As he said that, the coyote stood with a small sign titled “HELp mE!” while a rock fell from the sky onto his head.
“Nobody feels sorry for the coyote,” Warner continued, but Albert wasn’t so sure. “Everybody knows he’s evil and cruel from his look. The road-runner can’t be eaten, he’s too cute. In here, that’s the overriding law. That and the law that the coyote needs to be fed.”
Albert didn’t say anything. He simply stared at Warner with a loathing expression that communicated his feelings better than words. Uncharacteristically, Warner noticed.

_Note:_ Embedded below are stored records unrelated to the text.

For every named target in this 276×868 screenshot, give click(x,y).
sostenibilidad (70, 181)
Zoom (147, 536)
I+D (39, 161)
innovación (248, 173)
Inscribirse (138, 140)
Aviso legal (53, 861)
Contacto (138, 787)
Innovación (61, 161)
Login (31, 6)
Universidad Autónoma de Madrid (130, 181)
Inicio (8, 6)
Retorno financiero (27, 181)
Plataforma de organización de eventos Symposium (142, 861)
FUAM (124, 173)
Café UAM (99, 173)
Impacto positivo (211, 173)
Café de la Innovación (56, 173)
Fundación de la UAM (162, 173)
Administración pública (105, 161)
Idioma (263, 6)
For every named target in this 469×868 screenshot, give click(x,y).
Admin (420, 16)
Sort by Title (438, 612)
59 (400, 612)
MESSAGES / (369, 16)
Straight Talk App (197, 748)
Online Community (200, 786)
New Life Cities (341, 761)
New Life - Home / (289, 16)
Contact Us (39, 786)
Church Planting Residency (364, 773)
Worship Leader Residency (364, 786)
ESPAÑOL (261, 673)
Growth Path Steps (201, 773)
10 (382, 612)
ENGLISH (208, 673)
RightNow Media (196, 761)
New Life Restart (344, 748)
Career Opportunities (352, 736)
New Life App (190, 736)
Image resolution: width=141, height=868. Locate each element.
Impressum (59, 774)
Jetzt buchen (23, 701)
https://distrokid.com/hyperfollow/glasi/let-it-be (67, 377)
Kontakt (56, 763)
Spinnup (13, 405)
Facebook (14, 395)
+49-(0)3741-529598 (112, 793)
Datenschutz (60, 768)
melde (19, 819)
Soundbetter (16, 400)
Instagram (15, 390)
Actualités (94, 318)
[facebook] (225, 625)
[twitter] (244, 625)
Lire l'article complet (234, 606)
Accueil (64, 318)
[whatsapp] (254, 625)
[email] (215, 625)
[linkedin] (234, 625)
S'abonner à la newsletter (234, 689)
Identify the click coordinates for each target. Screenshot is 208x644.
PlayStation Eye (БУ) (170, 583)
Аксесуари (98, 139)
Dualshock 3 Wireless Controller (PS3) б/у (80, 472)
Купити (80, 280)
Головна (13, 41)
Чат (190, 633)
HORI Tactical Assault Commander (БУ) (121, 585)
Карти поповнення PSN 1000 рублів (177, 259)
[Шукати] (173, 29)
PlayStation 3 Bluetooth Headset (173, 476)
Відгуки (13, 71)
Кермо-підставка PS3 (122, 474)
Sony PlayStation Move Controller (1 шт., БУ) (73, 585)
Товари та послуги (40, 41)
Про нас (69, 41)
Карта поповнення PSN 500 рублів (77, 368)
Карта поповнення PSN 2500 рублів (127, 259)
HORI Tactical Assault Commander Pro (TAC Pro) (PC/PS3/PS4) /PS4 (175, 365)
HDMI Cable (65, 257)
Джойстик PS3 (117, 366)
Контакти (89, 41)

“Come now, don’t feel sorry for yourself,” he chided. “I’ve got nothing against you personally. It’s just that to make it work, your laws need to be violated. As I said before, we can’t kill the coyote, that would end things too soon.”

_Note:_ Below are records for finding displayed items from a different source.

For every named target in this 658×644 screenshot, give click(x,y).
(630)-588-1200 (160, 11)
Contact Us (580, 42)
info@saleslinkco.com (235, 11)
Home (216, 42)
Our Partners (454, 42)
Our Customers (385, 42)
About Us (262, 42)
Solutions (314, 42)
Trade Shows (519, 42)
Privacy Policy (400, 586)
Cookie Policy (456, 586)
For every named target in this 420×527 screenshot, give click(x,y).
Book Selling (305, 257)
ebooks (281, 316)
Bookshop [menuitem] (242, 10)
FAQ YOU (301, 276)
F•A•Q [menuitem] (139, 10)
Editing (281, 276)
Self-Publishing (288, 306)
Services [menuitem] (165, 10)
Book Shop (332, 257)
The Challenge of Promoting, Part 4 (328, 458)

Behind them, the coyote turned around a cannon that had failed to fire at the road-runner and peered down the barrel. Predictably, it went off in his face.
“Nothing personal,” said Warner, “it’s just good business.”
Albert waited through many more scenes. He bided his time. The years passed, he thought and observed the narrative, and slowly within him a suspicion grew.
One day he turned to Warner and asked, “How long can this continue?”
Warner spread his hands expansively and said, “Forever. People can’t get enough. Besides, we all know that the road-runner can’t be eaten. No-one would stand for it.”
With that, Albert knew the answer. Turning to the coyote, he gestured him over to form a huddle and started whispering in his ear. The coyote’s face went through a series of expressions. At first he was wary, then puzzled, thoughtful and finally a slow, sneaky, cunning smile spread across his face. He and Albert shook hands and went to hide behind a nearby rock.
In the background, Warner looked concerned. “What are you two doing over there?” he asked.
Sidling over to the rock, Warner tried to peer at their secret preparations. But hunched over, Albert and the coyote deliberately obscured their hands from view and, with sneaky grins, continued to wait.
A gentle breeze heralded the imminent arrival of the road-runner as it had so many time before. Just as the characteristic “Meep meep” rang out, Albert sprang.
He launched himself at Warner, striking him with an upper cut to the chin. Wincing with the metaphysical pain, Albert allowed the punch to adhere to cartoon convention, flipping Warner head over heels in a tight spin and dumping him in a heap where he once stood. And all the while, the coyote had been preparing.
The coyote leapt on the fallen cartoonist, knife and fork raised in anticipation, slavering to finally sate his ravenous hunger. As he overpowered his life-long tormentor, the camera slowly panned away from the pair. The view hovered just to the edge of the action while shreds of clothing and hair spun into view, expelled from the furious melee.
Just off camera, Albert smiled to himself while in his minds eye he heard the chorus of cheers that radiated from the real world. Cheers for an idea who’s time had come. Cheers from an audience of children who had now grown to adulthood. Who had learnt empathy and finally felt sorry for the sadistic treatment of the coyote over the years.
Inexorably the narrative had changed and, as the coyote slunk off into the wilderness, replete for the first time in his existence, Albert slipped back into the real world. His job here was done.
He felt satisfied, but it was a strange feeling. He hadn’t actually enforced any physical laws. Instead he’d worked with something less tangible. Was it a moral law? Or just mob mentality that happened to be on his side? It was difficult to say and in this he was definitely out of his depth.
He shrugged his shoulders. Stick to physical laws he told himself, with them you know where you stand. Besides it was time to head back to the office and find out what else was going on. He’d been gone for years.